A Very English Education (Sunday BBC2; iPlayer) mostly wasn’t about mental illness, but was about the effect on boys’ minds of attending Radley, a posh boarding school that featured in a BBC documentary in 1979. Hannah Berryman tracked down several boys who had appeared, to see what sort of men they were.
It was a fine idea, first because virtually nobody watching would remember the 1979 show, which was heavily extracted and was a rich stew of smirks, hormones, schemes, hats and murky cloisters. The question of privilege being passed on and reinforced was only directly addressed once, when one of the ex-pupils who was now a Mayfair investment banker said comprehensive schools could easily churn out young adults with bulletproof self-confidence if they simply overcame their “poverty of ambition”.

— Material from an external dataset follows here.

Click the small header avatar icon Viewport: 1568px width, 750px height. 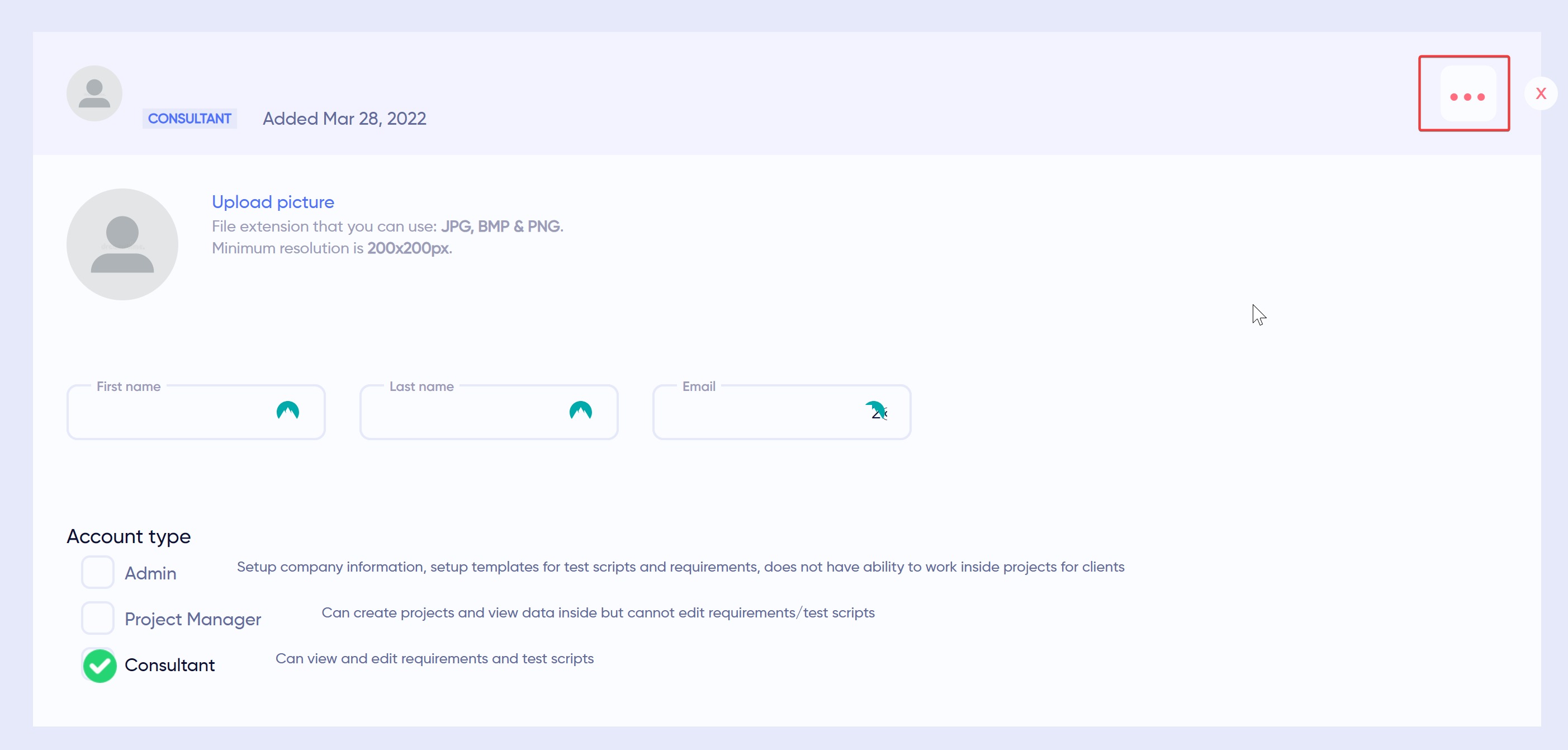pos(94,93)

Would they want to, though? As these middle-aged men talked, they all revealed that they’d raged against the machine in some way, hurt by the high expectations, the narrow definition of success as a lucrative career, or the institution instilling a little too much self-sufficiency.
Berryman cleverly withheld the details of the men’s current social and financial situations for as long as possible. As they reflected on their youths, on how setting out a template for their lives hadn’t worked, because lives and souls refuse to be precisely shaped, you found yourself willing them to have turned out healthy and happy. Even the investment banker.